[START]

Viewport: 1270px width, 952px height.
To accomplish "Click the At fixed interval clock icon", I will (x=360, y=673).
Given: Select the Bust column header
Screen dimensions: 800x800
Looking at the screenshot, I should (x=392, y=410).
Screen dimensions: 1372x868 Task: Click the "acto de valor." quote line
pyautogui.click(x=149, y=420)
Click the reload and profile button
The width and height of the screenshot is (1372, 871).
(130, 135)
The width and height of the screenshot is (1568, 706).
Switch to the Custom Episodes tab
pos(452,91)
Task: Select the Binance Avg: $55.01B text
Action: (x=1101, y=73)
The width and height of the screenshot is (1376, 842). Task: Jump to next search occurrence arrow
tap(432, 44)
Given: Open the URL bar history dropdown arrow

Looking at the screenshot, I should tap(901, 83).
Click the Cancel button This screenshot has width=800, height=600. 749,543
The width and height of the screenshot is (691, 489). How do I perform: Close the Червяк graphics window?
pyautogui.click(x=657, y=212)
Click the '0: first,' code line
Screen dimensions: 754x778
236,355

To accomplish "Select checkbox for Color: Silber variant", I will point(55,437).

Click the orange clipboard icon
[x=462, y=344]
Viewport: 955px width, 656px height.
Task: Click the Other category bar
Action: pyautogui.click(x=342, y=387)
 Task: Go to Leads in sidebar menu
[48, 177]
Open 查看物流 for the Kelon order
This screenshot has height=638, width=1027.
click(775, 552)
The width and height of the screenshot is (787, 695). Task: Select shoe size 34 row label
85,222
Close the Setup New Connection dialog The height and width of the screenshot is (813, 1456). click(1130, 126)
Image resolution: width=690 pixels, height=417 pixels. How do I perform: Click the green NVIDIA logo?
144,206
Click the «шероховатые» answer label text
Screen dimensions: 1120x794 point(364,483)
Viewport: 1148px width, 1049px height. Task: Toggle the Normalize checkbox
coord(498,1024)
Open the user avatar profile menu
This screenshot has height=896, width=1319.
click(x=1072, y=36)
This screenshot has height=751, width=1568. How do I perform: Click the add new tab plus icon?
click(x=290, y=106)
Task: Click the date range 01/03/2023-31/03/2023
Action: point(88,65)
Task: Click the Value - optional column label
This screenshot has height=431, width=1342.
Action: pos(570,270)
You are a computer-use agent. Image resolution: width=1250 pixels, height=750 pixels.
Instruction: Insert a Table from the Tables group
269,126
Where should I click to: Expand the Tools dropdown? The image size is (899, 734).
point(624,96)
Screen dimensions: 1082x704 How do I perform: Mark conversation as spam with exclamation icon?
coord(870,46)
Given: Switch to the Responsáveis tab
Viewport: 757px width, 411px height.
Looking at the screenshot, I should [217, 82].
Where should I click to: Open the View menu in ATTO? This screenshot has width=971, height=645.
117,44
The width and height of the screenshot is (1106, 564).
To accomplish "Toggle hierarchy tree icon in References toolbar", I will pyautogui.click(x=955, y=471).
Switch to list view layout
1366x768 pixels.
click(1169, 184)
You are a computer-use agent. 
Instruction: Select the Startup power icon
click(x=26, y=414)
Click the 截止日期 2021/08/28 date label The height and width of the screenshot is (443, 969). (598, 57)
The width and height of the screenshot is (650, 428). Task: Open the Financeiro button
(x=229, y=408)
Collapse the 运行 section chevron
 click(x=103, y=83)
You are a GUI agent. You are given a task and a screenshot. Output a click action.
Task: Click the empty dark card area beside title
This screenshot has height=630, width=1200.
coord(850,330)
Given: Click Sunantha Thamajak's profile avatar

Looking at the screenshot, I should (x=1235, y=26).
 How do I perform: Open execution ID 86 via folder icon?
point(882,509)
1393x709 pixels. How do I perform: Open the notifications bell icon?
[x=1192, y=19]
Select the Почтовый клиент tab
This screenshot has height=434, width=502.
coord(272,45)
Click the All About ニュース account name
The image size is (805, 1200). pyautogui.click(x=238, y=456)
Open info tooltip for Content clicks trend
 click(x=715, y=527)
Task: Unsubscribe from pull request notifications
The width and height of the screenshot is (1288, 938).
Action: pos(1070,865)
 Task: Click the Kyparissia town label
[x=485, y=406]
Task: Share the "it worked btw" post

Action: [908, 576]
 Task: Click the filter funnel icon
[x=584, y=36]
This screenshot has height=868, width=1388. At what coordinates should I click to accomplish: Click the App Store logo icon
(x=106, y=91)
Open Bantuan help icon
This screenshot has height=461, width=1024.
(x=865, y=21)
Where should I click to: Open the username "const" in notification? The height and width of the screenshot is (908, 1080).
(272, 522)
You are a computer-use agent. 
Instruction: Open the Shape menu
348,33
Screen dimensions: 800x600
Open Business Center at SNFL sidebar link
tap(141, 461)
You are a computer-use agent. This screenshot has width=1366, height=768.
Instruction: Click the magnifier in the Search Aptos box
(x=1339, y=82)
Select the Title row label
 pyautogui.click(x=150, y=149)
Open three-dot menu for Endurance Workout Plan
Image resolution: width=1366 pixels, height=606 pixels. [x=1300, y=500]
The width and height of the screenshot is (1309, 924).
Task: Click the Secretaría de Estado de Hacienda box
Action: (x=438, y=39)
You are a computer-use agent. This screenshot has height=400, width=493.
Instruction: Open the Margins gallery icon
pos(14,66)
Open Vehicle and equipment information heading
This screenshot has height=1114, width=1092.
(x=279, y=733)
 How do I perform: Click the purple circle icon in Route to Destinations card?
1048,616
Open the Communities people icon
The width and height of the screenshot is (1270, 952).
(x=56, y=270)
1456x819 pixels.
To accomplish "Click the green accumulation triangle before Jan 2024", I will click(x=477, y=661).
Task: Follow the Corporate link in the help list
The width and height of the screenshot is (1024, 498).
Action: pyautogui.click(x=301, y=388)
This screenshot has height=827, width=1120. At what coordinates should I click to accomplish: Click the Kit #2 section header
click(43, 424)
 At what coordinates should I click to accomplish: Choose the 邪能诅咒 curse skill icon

[END]

REQUIRED WORK: Collect each line in the rows above that contains the word "Switch".

SOLUTION TO THIS TASK:
Switch to the Custom Episodes tab
Given: Switch to the Responsáveis tab
Switch to list view layout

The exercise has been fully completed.